Building such an ecosystem requires the patient support of capital.


In the shareholder list of NewMed, OrbiMed holds a 12.13% stake, Temasek holds a 7.03% stake, Lilly Asia Ventures holds a 3.33% stake, and there are also funds with state-owned backgrounds.


They are betting on the certainty of balloon-expandable valves in the Chinese market, focusing on the logic of domestic substitution for high-end medical devices.


The Essential Demand for Heart Valves Amid the Aging Wave


Valvular heart disease is a rigid burden of aging.


There are currently approximately 4.8 million patients with aortic stenosis in China, and about 12 million patients with moderate-to-severe mitral regurgitation.


This patient population is predominantly elderly with multiple comorbidities, making them unable to tolerate open-heart surgery. Pharmacological therapy can only alleviate symptoms and cannot reverse the structural lesions of the valves. Open-heart surgery involves significant trauma and a prolonged recovery period, often excluding elderly patients from surgical intervention.

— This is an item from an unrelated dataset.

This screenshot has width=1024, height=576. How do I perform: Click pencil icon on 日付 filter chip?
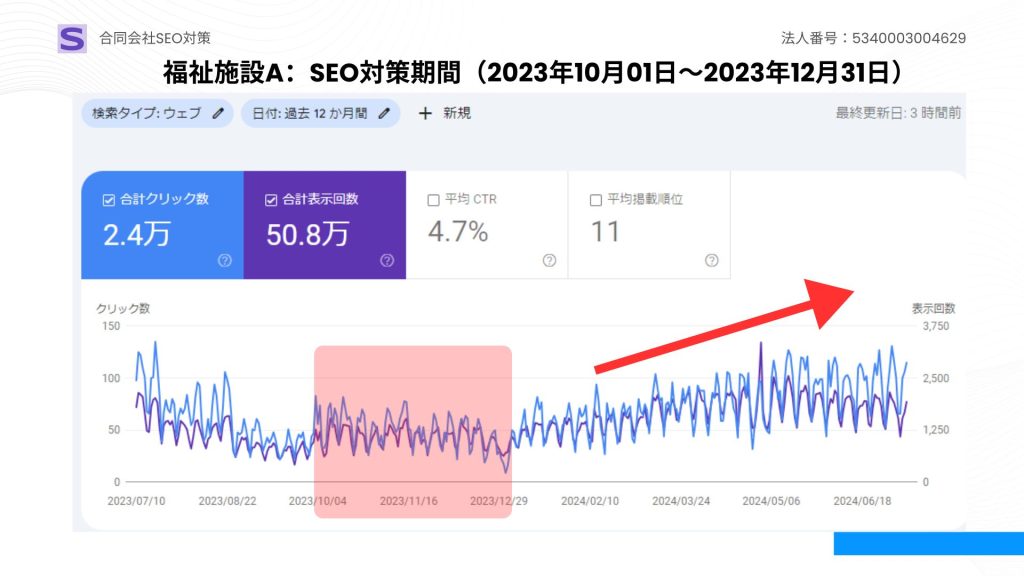385,113

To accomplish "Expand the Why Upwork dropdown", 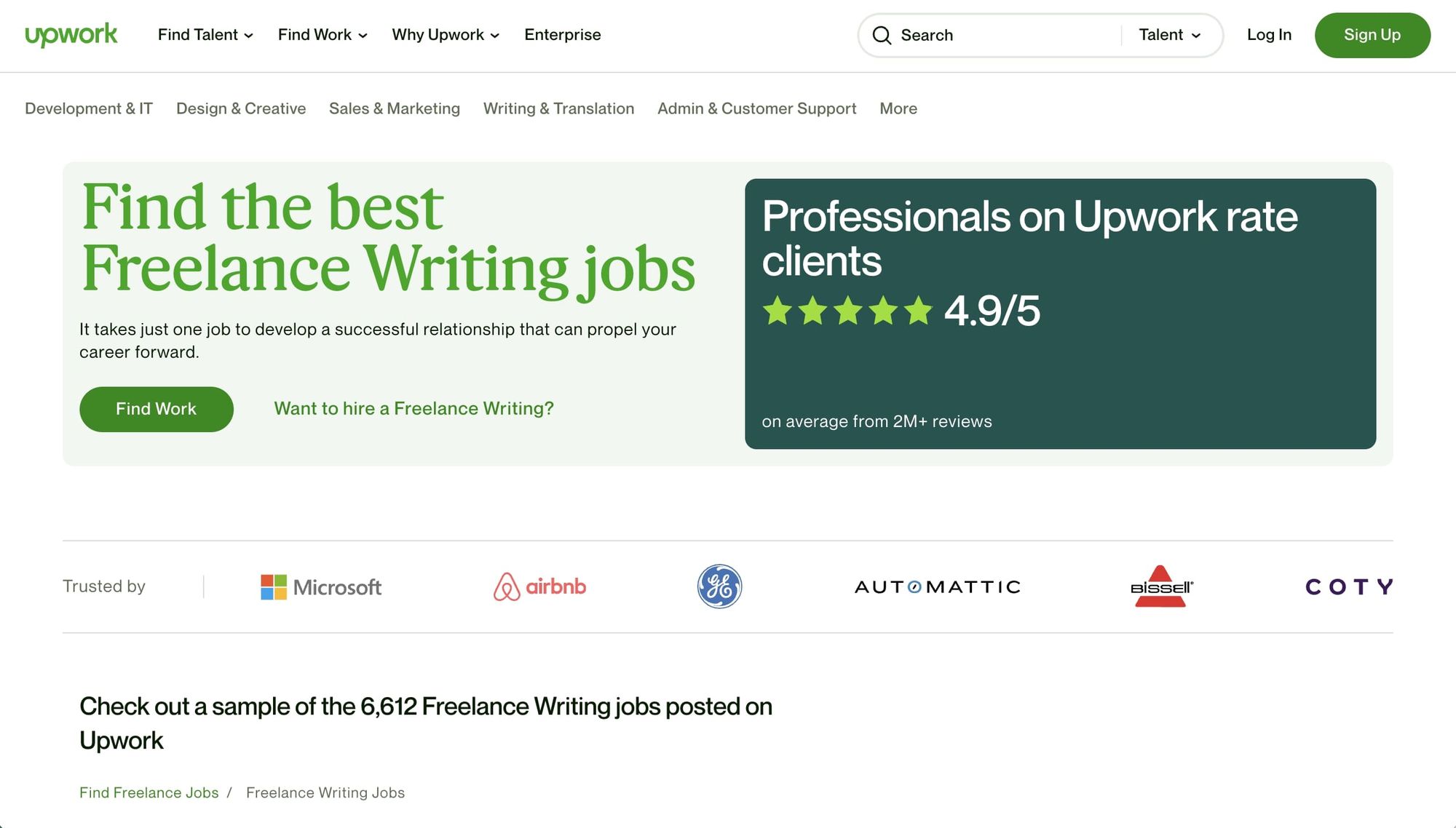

TAVR offers an excellent minimally invasive alternative. However, while the market size for TAVR products in China reached approximately RMB 1.51 billion in 2025, the number of TAVR procedures performed that year was only 19,000. Compared to a potential patient population in the millions, the penetration rate remains low.


The Rapid Growth of the Balloon-expandable Valve Market Has Only Just Begun, According to Charts in the Prospectus


The market is far from saturated; the real bottleneck lies not on the demand side, but in supply and payment capacity.

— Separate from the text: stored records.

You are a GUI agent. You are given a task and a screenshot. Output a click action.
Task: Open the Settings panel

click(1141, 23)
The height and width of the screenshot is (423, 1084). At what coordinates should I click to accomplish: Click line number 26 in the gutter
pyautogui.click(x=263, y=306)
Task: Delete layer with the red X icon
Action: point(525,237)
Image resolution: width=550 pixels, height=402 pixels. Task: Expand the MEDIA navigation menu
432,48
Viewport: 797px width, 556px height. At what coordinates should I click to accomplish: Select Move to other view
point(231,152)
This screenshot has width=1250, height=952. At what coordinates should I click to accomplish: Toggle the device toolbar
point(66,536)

The number of hospitals in China capable of performing TAVR is limited, and there are high requirements for the experience of lead surgeons. In the past, TAVR consumables were prohibitively expensive; following national medical insurance negotiations at the end of 2025, prices for TAVR products from various manufacturers began to decline.


In the short term, price reductions compress corporate profits; however, in the long run, they expand patient accessibility. Only when more patients can afford the treatment will surgical volumes increase. It is only after surgical volumes rise that companies can realize economies of scale.


NewMed has kept pace with industry development, capitalizing on the dividends in a rapidly growing market through its differentiated technological approach.


In its fundraising plan, RMB 768 million of the total RMB 1.364 billion will be invested in the R&D center, accounting for over 56%; RMB 277 million is allocated to the valve production base; and RMB 153 million will be used to build the marketing network.


It is evident that NewMed plans to allocate substantial funding to research and development, which is an essential step in evolving into a platform-based company. If it only sells a single product, its growth ceiling will be low. Only by relying on a diversified product portfolio can it achieve the resilience needed to navigate economic cycles.